Сравнить только, какой растерянной стояла она тогда посреди комнаты, подавленная тем, что увидела и куда попала, и как спокойно и уверенно хозяйничает здесь теперь. Он подивился в душе непостижимой женской гибкости и приспособляемости. Всему она теперь выучилась: и стряпать, и стирать, и мыть полы — вчерашняя столичная барыня, — и все это делала, казалось, нисколько не тяготясь, будто век занималась такой работой.
— Человек, говорят, ко всему привыкает, — ответила Надин с легкой улыбкой, поставив перед мужем тарелку с мясом и тоже садясь за стол. — А знаешь, Жан, мне начинает нравиться такая жизнь.

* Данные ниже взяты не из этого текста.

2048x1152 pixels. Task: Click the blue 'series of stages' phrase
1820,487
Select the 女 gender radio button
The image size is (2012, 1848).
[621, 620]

— Да? — обрадовался Турчанинов, даже перестал жевать. — Конечно, здоровая жизнь на свежем воздухе... Вон как ты поправилась, совсем другой цвет лица!.. Честный, благородный труд земледельца. Ни от кого не зависим, никому не кланяемся. Великое счастье!.. Граф Толстой — помнишь, я тебе о нем рассказывал? — граф Толстой говорил, что такая жизнь нравственней и чище.
Они завтракали, поглядывая в окно на проезжую дорогу, и вели мирную беседу людей, навсегда связанных совместными заботами и интересами, радостями и горестями.
— Вкусно? — заботливо спрашивала Надин, следя, как ест муж.
— Очень, душенька.
С кружкой в руке, прихлебывая и дуя на кофе, говорил Турчанинов:
— Урожай должен быть хорошим. Вот снимем хлеб и купим корову.
— Корову? — Надин поглядела исподлобья, с интересом.
— Да. Ты как на это смотришь?
— Что ж, хорошо. Я у миссис Гарпер научусь доить. И вообще всему... Ты понимаешь, — оживилась она, — у нас будет своя сметана, свое масло...
После завтрака она вымыла посуду, прибрала комнату, затем принялась за стирку. Налила в корыто горячей, согретой на плите, дымящейся паром воды. Засучила рукава, взбила пушистую мыльную пену, на которой вскакивали, переливались перламутром и вновь пропадали пузыри, бросила туда грязное белье и принялась месить обоими кулачками, порой закидывая мокрой тыльной стороной кисти падающую на глаза прядь.
Иван Васильевич натянул за домом веревку под выстиранное белье и направился было к лошади, вознамерившись почистить конюшню, однако сперва замедлил шаг, а потом и совсем остановился, приставил к бровям ладонь и стал всматриваться в появившийся на дороге фургон. Под брезентовым полукруглым верхом, запряженный парой показавшихся знакомыми лошадей, фургон медленно подползал к ферме, и за ним тянулась поднятая пыль. Рядом бежала собака. Человек с кнутом, сидевший на передке, смахивал на Джула Гарпера... Конечно, то был Гарпер. Но куда это он едет?..
Повозка подъехала, скрипя колесами, и остановилась на дороге против фермы. Человек на передке, придерживая лошадей намотанными на кулак вожжами, помахал свободной рукой:
— Хелло, Джон!
Турчанинов подошел к фургону. Пожали друг другу жесткие фермерские руки.
— Куда это ты собрался?
— К черту на рога, — ответил Джул.
Длинное, светлоглазое, обросшее рыжеватой шерстью лицо его под черной фетровой шляпой было мрачней тучи. На тупоносых сапогах, упиравшихся в передок фургона, засох коровий навоз.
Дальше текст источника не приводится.